Irish-bred Thoroughbred racehorse

Cavan (foaled 1955) was an Irish Thoroughbred racehorse who won the Belmont Stakes in 1958.

==Background==
Cavan was a chestnut horse bred in Great Britain by F. E. Tuthill. His dam, Willow Ann, a daughter Solario went on to produce the St Leger winner Indiana. Cavan was sired by Mossborough (a son of Nearco) who was best known Europe as the sire of Ballymoss.

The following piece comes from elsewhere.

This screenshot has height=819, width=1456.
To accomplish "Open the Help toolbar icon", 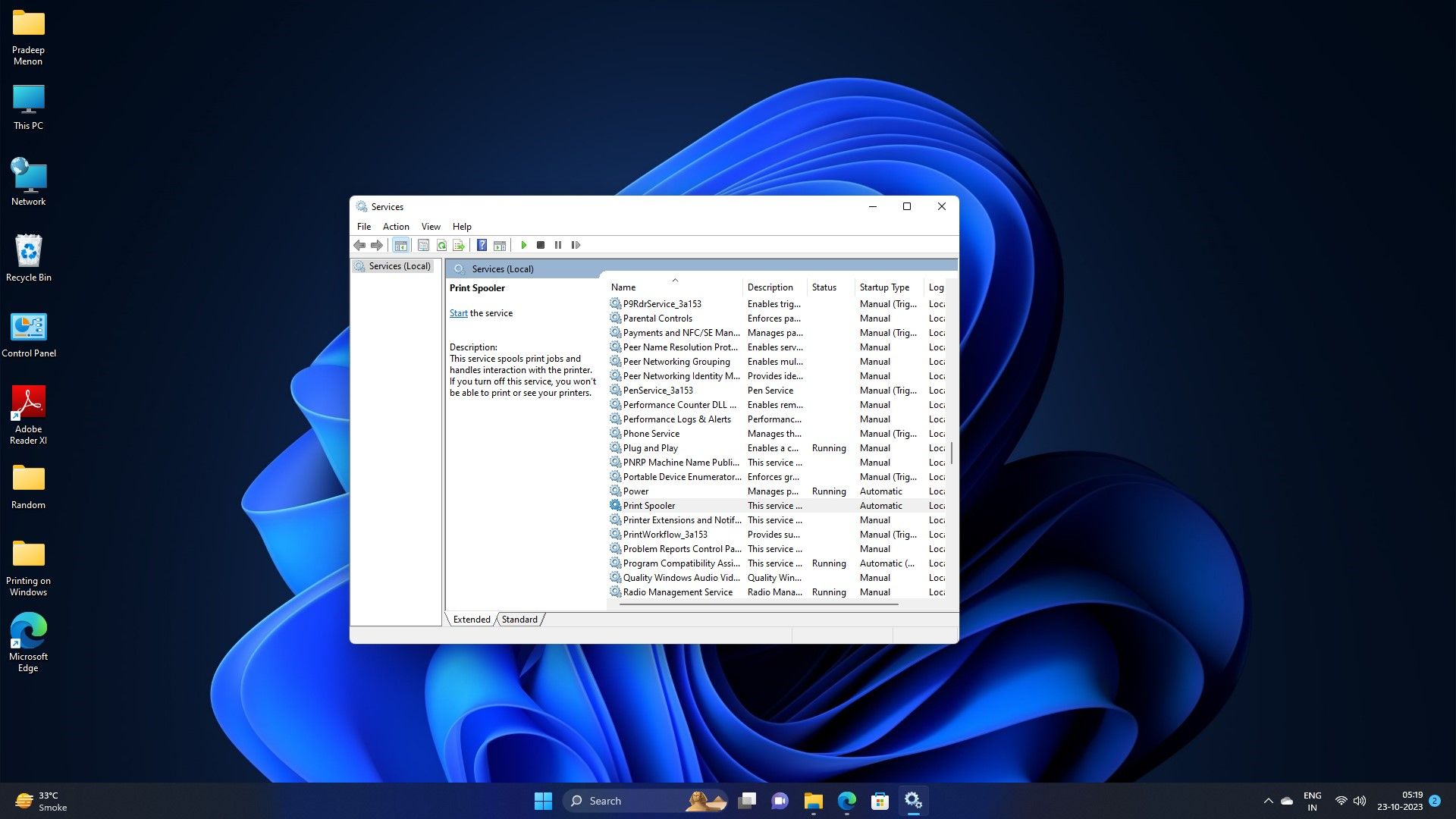I will pos(482,245).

Cavan was purchased by Boston, Massachusetts banker Joseph E. O'Connell at the suggestion of Irish-born trainer Tom Barry who believed that an Irish horse was better suited for longer distances and had an edge in such American races as the prestigious Belmont Stakes. He was named after the town of Cavan in Ireland.

==Racing career==
Racing in the United States in 1958, Cavan won the Leonard Richards Stakes at Delaware Park Racetrack then won the Belmont Stakes at Belmont Park in Elmont, New York, spoiling the Kentucky Derby and Preakness Stakes winner Tim Tam's bid to capture the U.S. Triple Crown.

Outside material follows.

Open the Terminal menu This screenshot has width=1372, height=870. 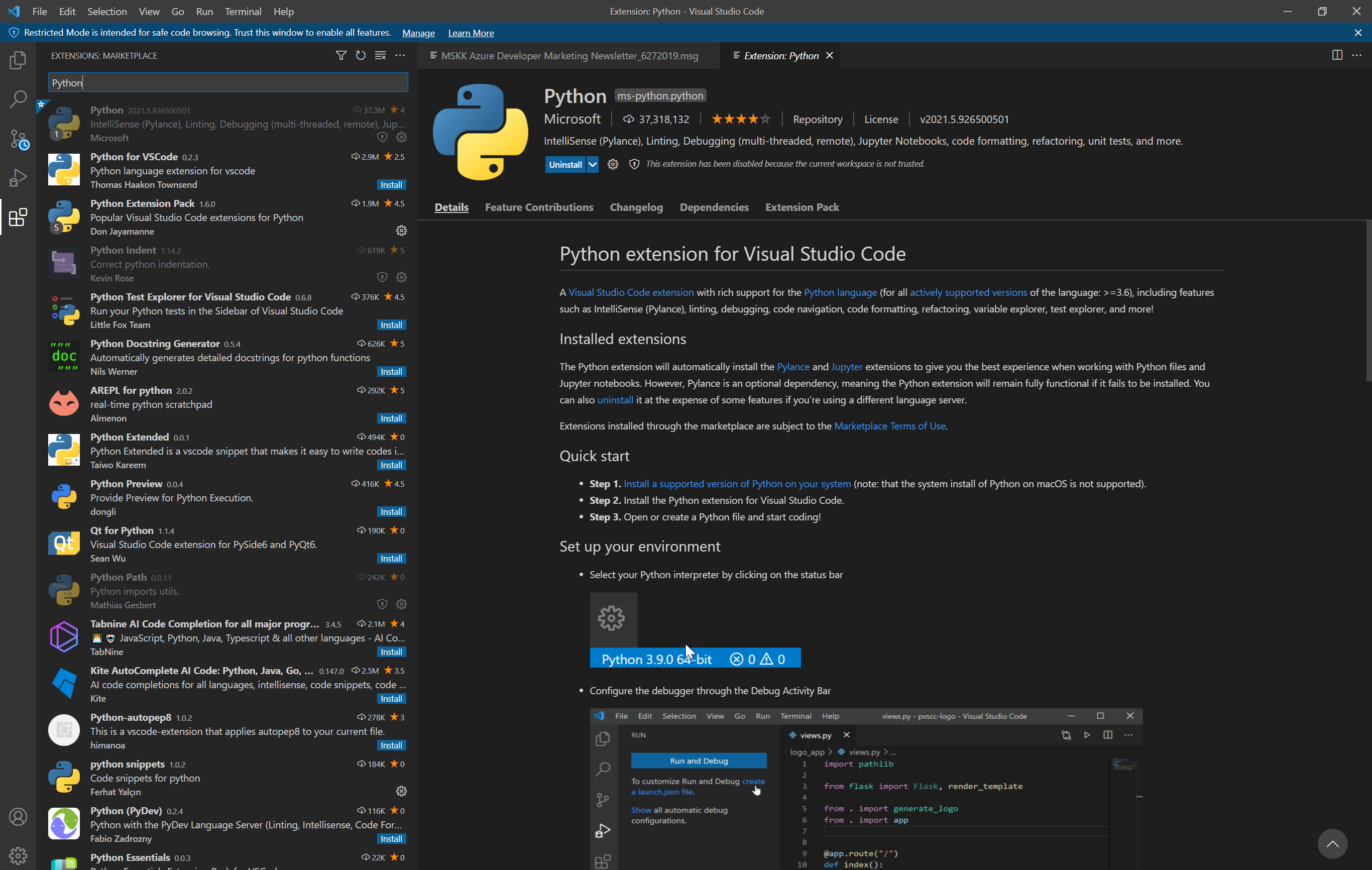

After his victory in the Belmont Stakes, Cavan next won the Peter Pan Handicap on the same track but came out of the race with an injury that ended his career.

==Stud record==
Retired to stud, Cavan met with modest success as a sire. Of his progeny, the most notable was a daughter, Miss Cavandish, who in 1964 won the Monmouth Oaks, Delaware Oaks, Alabama Stakes and Coaching Club American Oaks.

Two years after Cavan won the Belmont Stakes, Tom Barry and Joseph O'Connell came back with another Irish purchase, a colt named Celtic Ash who gave them their second Belmont Stakes win in 1960.